Passage shown Start Marker

    It would be madness to attempt an electrolysis treatment without proper training, and yet most current salon owners had no prior business or management training before setting up their salons.

    Is Self Employment For You?

    Working for yourself is quite different from working for an employer. In any organisation there are three types of people; the first type make things happen, the second type watch things happen, and the third type often ask “what happened?”. Not surprisingly, good managers come from the first category of people who make things happen – that is what business management is all about.

    The following questionnaire has been designed to tell you how well suited you would be to becoming self employed. In each of the ten questions, pick the statement which most accurately describes you.

    1.
    a) I am in excellent health, I can keep going both physically and mentally for long periods of time.
    b) I get tired easily, my concentration goes after a hard day at work.
    c) I’m not in bad shape for my age. I can concentrate when I have to.

    2.
    a) Once I’ve set myself a target, I always get there, no matter what.
    b) I always give things a fair crack of the whip, but I believe that “He who fights and walks away lives to fight another day”.
    c) Mostly I go with the flow.

    3.
    a) I don’t suffer fools gladly.
    b) I rarely lose my temper.
    c) I tend to avoid people who frustrate me.

    4.
    a) I need to know where I stand in life, I believe everyone and everything should have its place.
    b) I don’t mind uncertainty, it can add a bit of spice to life.
    c) I prefer order to disorder, but I can endure disorder when I have to.

    5.
    a) I think I’m a bit of a loner.
    b) Some of my friends would describe me as the life and soul of the party.
    c) I’m equally happy with friends or on my own.

    6.
    a) I can concentrate on the things that interest me, I tend to ignore anything else.
    b) I just get on with whatever jobs need doing.
    c) I sometimes procrastinate when it comes to the chores in life, but I eventually get round to doing them.

    7.
    a) I get demoralised quickly when things aren’t going my way.
    b) If things don’t work out one way, then there’s often an alternative course of action to follow.
    c) I don’t like making mistakes, but when I do I learn something from them, and make sure I take steps to do it right next time.

    8.
    a) I hate making decisions which are going to upset people.
    b) Hard decisions are a fact of life, it’s a tough job but someone has to do it.
    c) I have to go through a lot of heartache before I make a decision which will affect people.
Passage shown End Marker
* [Apply what you read]
[1] From the self-employment passage, extract word for word the stretch from "c) I sometimes" through "action to follow.".
[2] Render this sentence from the self-employment passage in Spanish: "Working for yourself is quite different from working for an employer."
Listed entries Start Marker
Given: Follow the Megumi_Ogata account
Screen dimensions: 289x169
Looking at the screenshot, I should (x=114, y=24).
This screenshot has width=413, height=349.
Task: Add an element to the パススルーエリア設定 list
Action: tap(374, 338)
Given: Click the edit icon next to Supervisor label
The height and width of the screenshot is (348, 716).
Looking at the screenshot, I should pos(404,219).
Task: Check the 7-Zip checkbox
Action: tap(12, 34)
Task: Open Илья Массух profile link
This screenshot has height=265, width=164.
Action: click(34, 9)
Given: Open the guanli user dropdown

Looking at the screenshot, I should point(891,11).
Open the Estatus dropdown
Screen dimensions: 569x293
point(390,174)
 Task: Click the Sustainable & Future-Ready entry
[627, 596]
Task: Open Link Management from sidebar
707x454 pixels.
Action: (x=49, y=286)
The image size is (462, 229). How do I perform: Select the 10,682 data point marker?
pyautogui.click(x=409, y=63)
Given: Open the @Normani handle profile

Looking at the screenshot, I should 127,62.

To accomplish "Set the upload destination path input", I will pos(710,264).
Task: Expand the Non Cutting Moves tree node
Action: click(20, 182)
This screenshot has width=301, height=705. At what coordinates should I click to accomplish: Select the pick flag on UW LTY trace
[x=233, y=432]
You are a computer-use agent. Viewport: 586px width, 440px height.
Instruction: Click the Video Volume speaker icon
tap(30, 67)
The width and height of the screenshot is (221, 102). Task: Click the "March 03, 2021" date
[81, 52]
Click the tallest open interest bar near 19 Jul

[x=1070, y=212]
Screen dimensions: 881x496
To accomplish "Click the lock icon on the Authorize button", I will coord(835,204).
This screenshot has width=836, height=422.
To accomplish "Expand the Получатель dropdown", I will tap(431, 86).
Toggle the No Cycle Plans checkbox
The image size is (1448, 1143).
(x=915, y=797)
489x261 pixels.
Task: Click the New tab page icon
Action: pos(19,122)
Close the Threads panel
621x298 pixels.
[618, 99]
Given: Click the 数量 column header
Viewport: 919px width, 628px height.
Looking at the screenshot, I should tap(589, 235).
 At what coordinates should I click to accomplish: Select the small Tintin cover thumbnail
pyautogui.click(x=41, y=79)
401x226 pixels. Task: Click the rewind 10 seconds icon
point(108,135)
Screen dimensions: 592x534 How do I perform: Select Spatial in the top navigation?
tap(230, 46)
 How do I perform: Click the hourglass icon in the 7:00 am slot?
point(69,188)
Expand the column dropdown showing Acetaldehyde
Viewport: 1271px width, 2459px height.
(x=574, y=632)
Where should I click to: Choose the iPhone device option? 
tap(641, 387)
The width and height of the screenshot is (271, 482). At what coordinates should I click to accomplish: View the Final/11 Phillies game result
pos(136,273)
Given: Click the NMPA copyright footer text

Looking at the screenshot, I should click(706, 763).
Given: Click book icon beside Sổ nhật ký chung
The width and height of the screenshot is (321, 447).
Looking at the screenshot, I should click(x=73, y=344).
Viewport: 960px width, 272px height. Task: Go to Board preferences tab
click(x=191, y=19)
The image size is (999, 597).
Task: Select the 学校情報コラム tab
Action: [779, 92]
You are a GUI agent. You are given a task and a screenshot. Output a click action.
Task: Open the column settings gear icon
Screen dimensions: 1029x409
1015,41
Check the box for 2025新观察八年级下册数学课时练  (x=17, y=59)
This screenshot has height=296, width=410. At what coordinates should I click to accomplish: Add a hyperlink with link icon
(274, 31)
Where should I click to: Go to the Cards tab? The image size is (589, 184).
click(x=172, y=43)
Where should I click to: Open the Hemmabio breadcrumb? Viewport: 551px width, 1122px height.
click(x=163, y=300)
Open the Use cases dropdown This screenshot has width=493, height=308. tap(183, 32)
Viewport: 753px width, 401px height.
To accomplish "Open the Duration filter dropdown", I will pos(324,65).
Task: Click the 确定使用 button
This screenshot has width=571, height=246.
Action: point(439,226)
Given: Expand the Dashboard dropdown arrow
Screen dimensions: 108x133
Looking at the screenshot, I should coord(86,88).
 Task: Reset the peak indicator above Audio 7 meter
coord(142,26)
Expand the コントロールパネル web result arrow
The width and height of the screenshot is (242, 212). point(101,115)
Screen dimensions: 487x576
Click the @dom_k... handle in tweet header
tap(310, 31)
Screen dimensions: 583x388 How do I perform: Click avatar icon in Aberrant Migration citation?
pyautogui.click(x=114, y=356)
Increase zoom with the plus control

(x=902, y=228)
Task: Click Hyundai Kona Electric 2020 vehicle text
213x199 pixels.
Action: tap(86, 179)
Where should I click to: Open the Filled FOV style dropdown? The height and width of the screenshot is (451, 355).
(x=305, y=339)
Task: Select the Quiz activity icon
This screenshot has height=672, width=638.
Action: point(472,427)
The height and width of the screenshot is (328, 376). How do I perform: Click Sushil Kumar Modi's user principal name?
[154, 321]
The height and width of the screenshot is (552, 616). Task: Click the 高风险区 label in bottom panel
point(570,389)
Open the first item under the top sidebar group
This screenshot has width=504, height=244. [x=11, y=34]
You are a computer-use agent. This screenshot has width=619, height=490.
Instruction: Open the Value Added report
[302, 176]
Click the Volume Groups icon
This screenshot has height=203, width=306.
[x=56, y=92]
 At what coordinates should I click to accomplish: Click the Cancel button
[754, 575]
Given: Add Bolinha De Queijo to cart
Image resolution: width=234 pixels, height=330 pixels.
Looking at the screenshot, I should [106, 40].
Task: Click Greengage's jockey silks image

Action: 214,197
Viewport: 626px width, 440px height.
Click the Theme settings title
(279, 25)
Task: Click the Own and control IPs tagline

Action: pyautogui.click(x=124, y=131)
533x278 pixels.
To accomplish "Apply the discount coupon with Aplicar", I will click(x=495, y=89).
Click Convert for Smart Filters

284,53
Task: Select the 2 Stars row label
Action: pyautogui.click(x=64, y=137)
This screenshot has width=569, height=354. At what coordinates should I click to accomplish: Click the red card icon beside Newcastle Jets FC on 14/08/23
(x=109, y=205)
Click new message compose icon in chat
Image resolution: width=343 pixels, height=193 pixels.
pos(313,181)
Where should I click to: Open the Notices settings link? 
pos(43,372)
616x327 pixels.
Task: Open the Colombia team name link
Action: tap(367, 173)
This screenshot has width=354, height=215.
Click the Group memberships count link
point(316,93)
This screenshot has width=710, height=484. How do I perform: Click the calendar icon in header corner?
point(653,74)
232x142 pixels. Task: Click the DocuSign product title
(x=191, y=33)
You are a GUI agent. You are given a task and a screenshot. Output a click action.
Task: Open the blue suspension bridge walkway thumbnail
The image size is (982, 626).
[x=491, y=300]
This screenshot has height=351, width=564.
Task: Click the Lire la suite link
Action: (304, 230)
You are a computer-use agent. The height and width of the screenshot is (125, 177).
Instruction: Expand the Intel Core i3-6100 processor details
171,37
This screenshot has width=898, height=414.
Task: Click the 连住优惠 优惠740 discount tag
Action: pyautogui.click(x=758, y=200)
Listed entries End Marker
* [Responses in order]
[1]
c) I sometimes procrastinate when it comes to the chores in life, but I eventually get round to doing them.

    7.
    a) I get demoralised quickly when things aren’t going my way.
    b) If things don’t work out one way, then there’s often an alternative course of action to follow.

[2] Trabajar por cuenta propia es bastante diferente de trabajar para un empleador.